身為一個大族的主母,得益于錢家的教育出眾,雖然偶爾會整的錢家雞犬不寧,但大方向上還是沒有錯的。
曹若慕哭的梨花帶雨,錢歆瑤是絕然沒有一點心軟。
“規矩,入了韓家就要守韓家的規矩。那個若是指望著韓家有閃失,拿著契約一走了之,今個就誰活不了。”
錢歆瑤的語氣中帶著一種殺伐之氣。
依大宋律,妾屬于契約制,也可以理解為合同性質的。
宋律,妻、媵、妾、婢、姬。
隨妻一起出嫁,一起進門的,天生就屬于貴妾,僅限于正五品官往上。

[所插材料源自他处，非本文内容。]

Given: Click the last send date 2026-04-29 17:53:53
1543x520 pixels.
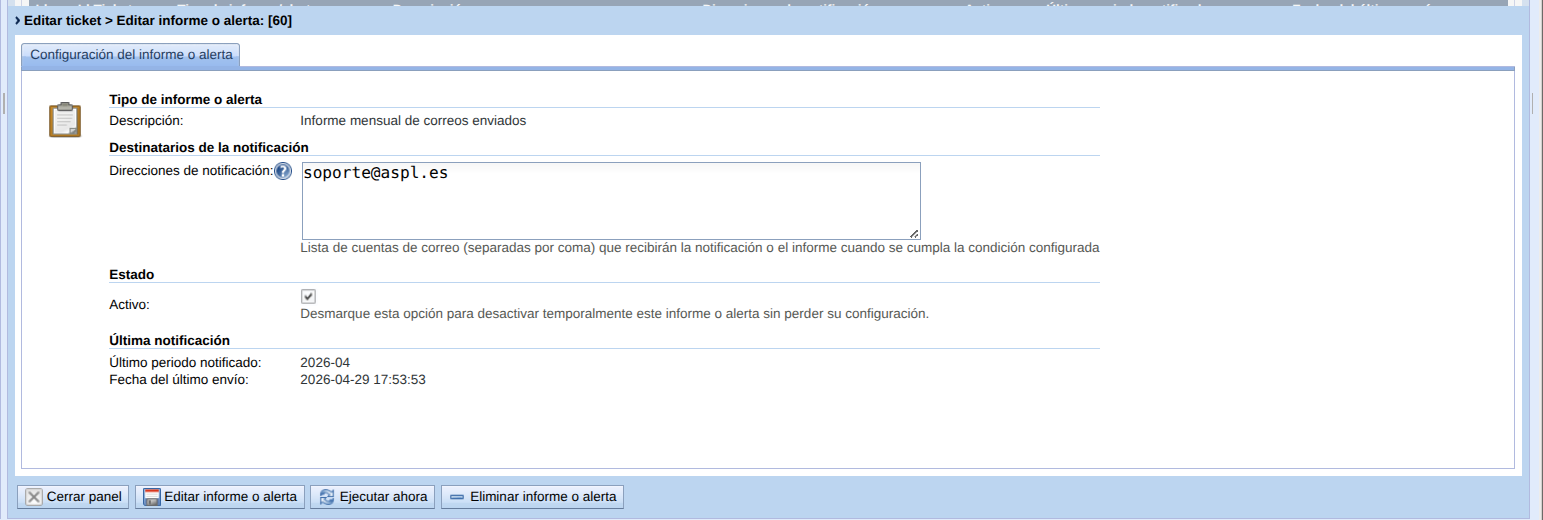Looking at the screenshot, I should (x=362, y=380).
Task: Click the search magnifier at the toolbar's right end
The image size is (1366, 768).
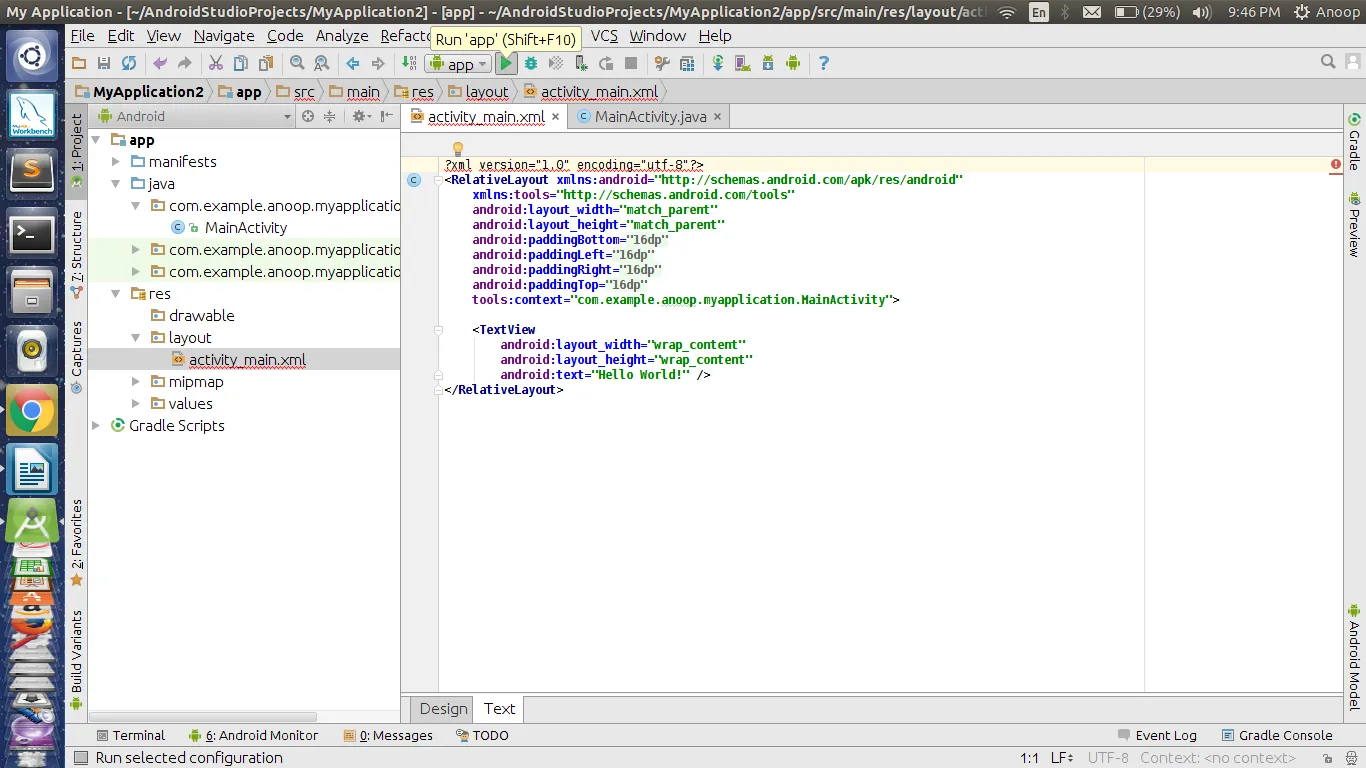Action: coord(1328,62)
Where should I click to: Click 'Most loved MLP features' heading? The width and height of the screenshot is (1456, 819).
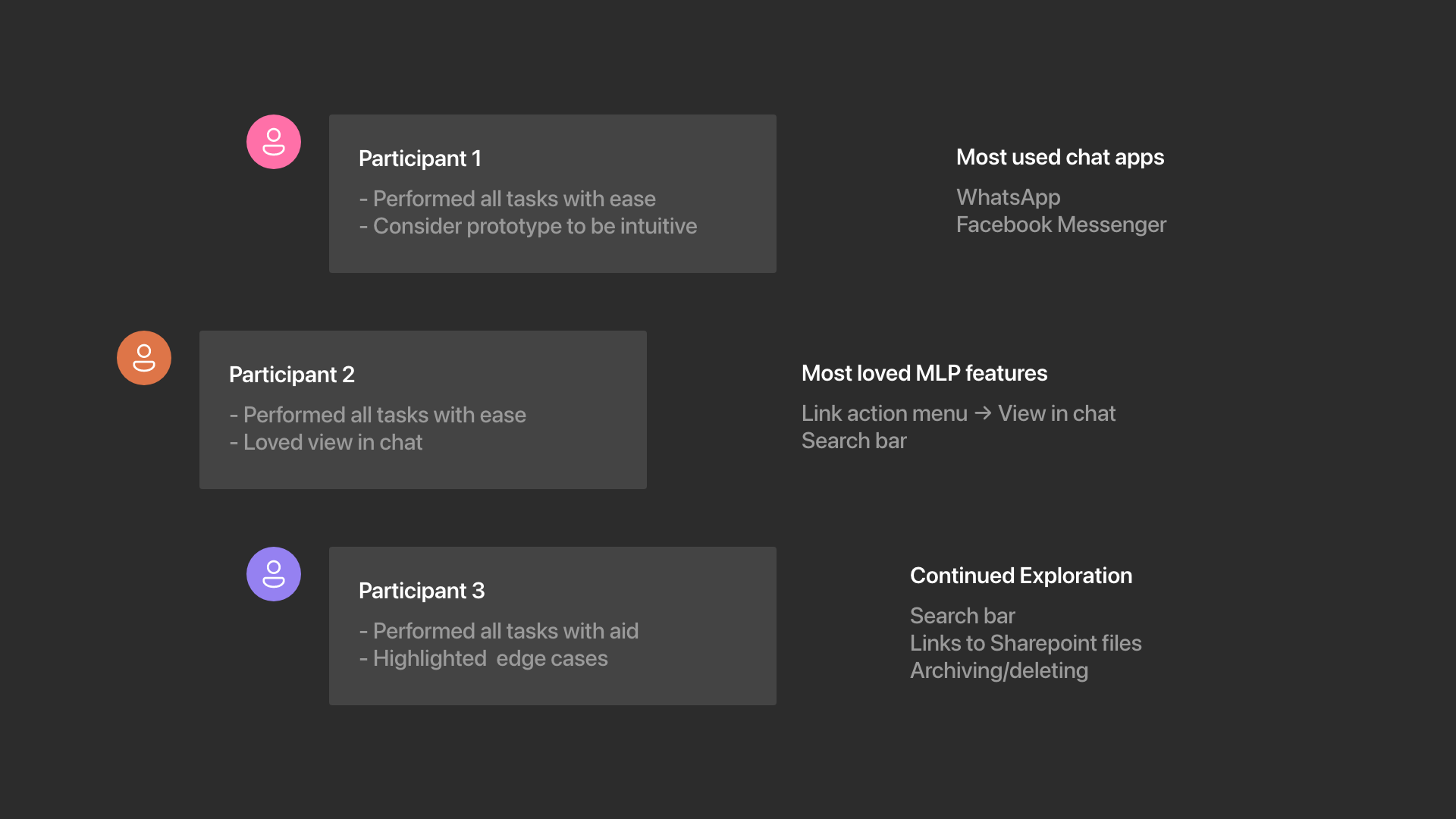click(x=924, y=373)
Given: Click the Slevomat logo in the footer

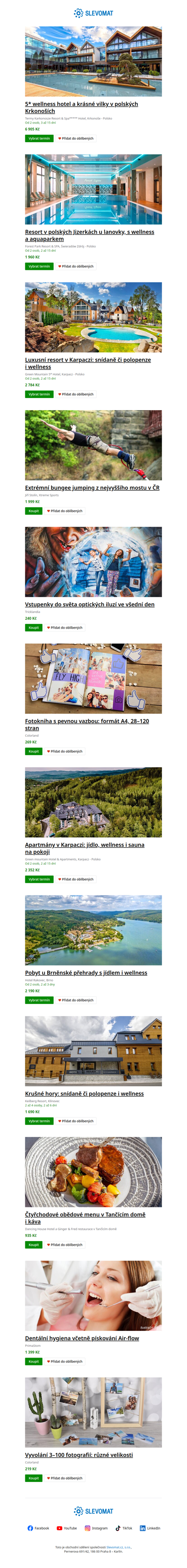Looking at the screenshot, I should click(x=93, y=1511).
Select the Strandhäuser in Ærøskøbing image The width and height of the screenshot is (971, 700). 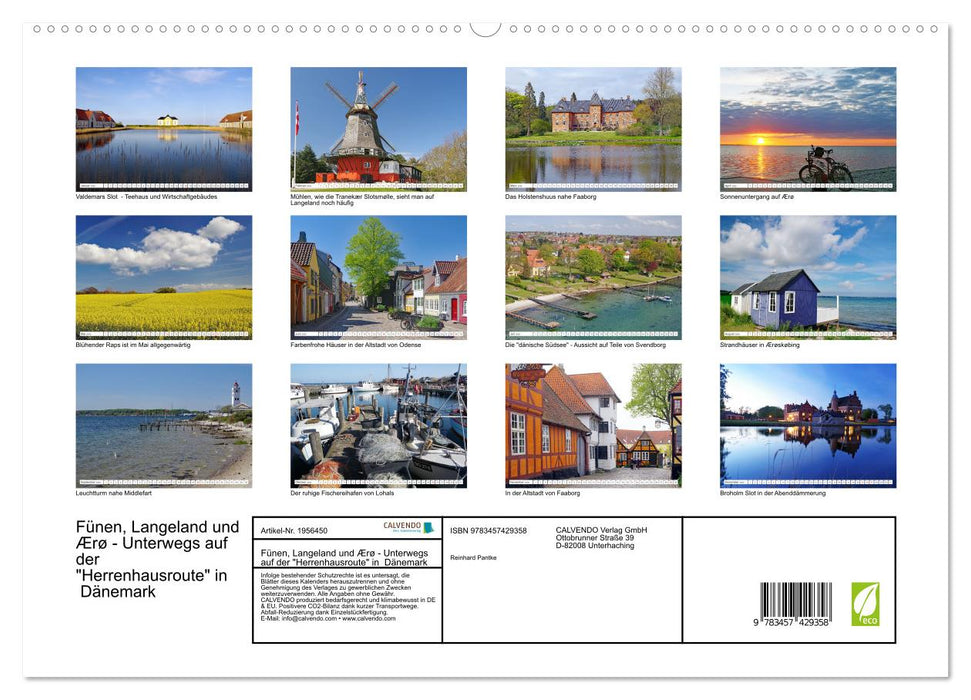coord(807,276)
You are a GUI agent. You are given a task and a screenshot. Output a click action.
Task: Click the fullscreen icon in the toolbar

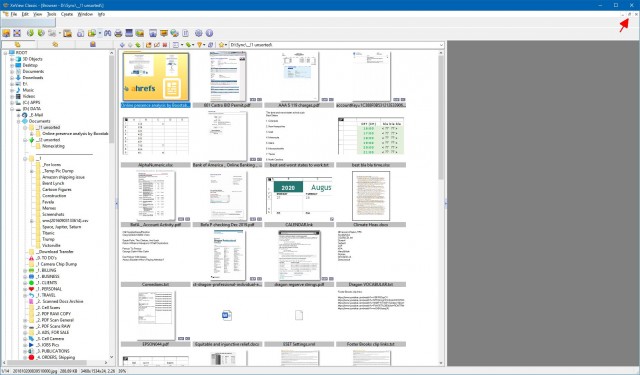(17, 33)
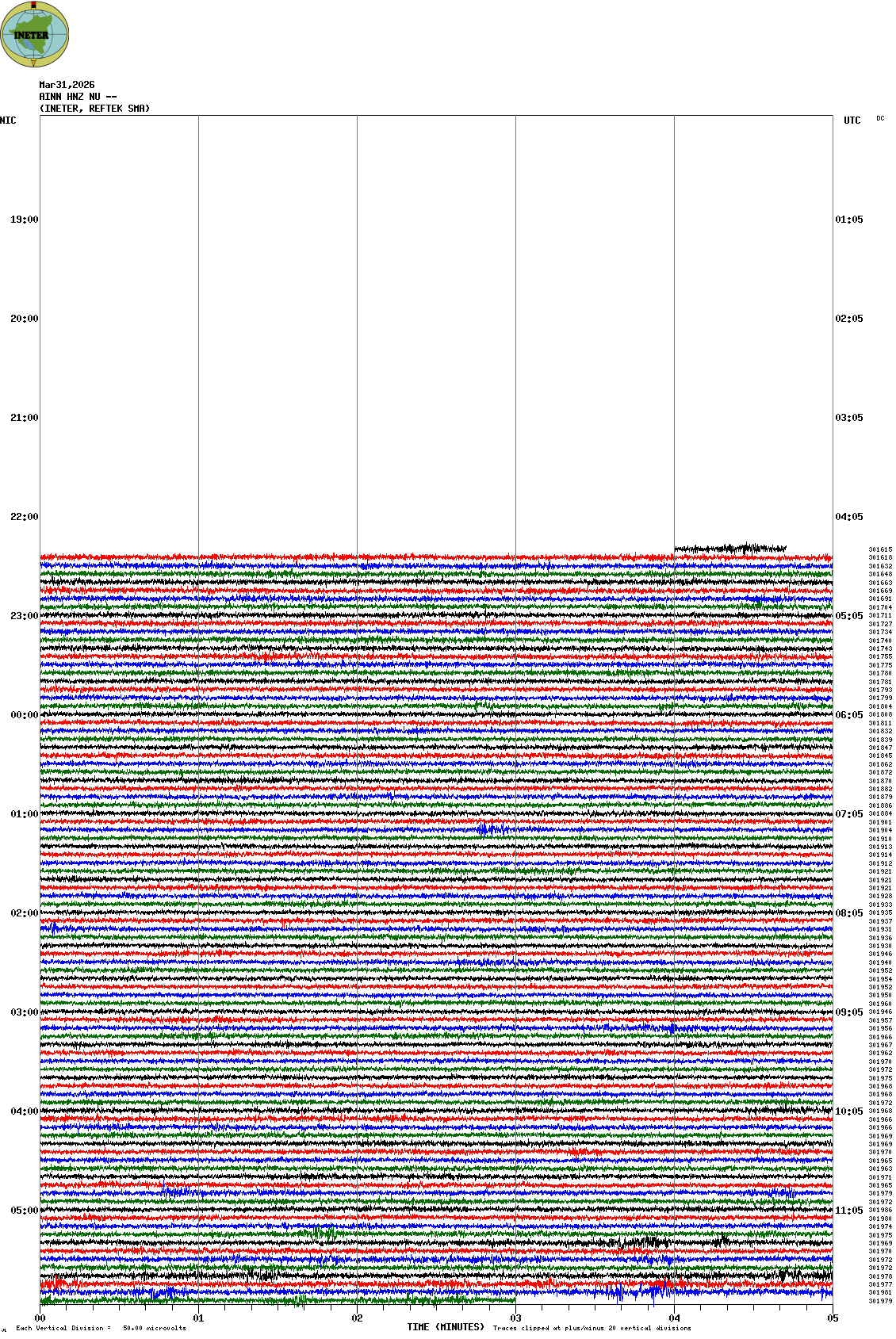Click the INETER logo
896x1339 pixels.
[34, 34]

曹家這兩位是后入的,就算將來能給一個夫人的頭銜,也還是妾。
而且韓絳才從六品,距離五品還差的很遠。
曹若瑩,就是葛家三姑娘,坐在那里不動聲色,她只是聽著,臉上都沒有半點反應。
曹若慕看到曹若瑩也不幫自已爭取利益,這感覺就象是坑了自已一人,騰的一下就站了起來,她要爭。
錢歆瑤卻是捧起一杯鮮奶,緩緩說道:“怎么,以為自已與旁人不同。自已是聘來的?”
聘,在大宋只有妻才有聘,聘代表明媒正娶。而妾多是買來或是贈送,或是別的什么,但也有貴妾是聘來的,確實高人一等。
看錢歆瑤強硬,曹若慕氣勢瞬間弱了。
錢歆瑤說道:“給你們三天時間準備,然后南下,家中許多采買些物件,你們二人去辦。這事沒有得商量,難聽的話今天就告訴你們,家里跟著去的,未必都能回來,可能會留一些人在廣州府作事,就這樣,下去吧。”
話能說的,錢歆瑤都說了。
難聽的話也挑著講了一些。
不能說的,自然是不能講了。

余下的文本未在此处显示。